This groundbreaking book presents a brief history of behaviorism, the dominant movement in American psychology in the first half of the 20th Century. It then analyzes and criticizes radical behaviorism, as pioneered by B.F. Skinner, and its philosophy and applications to social issues.
This second edition is a completely rewritten and much expanded version of the first edition, published nearly 15 years earlier. It surveys what changes have occurred within behaviorism and whether it has maintained its influence on experimental cognitive psychology or other fields.
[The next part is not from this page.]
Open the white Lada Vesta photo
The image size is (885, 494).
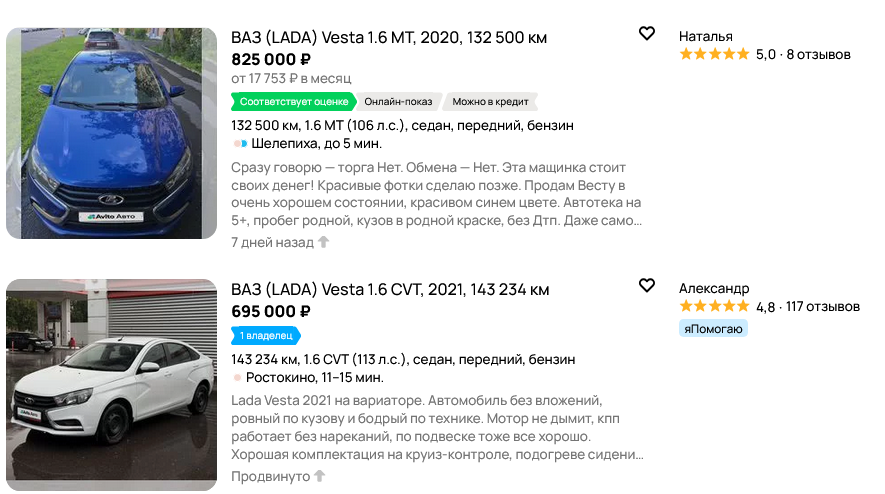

The mission of the book is to help steer experimental psychology away from its current undisciplined indulgence in "mental life" toward the core of science, which is an economical description of nature. The author argues that parsimony -- the elementary philosophical distinction between private and public events, even biology, evolution and animal psychology -- all are ignored by much contemporary cognitive psychology. The failings of radical behaviorism as well as a philosophically defective cognitive psychology point to the need for a new theoretical behaviorism, which can deal with problems such as "consciousness" that have been either ignored, evaded or muddled by existing approaches.
This new behaviorism provides a unified framework for the science of behavior that can be applied both to the laboratory and to broader practical issues such as law and punishment, the health-care system, and teaching.
About the Author: John Staddon is James B. Duke Professor of Psychology and Emeritus Professor of Biology and Neurobiology at Duke University, and an honorary visiting professor at the University of York, United Kingdom. He is a fellow of the American Association for the Advancement of Science and the Society of Experimental Psychologists, and has a Docteur, Honoris Causa, from the Université Charles de Gaulle, Lille 3, France. His research is on the evolution and mechanisms of learning in humans and animals, and the history and philosophy of psychology, economics and biology. He is past editor of Behavioural Processes and Behavior & Philosophy, and is the author of more than 200 research papers and five books. He writes and lectures on a wide range of important public policy issues.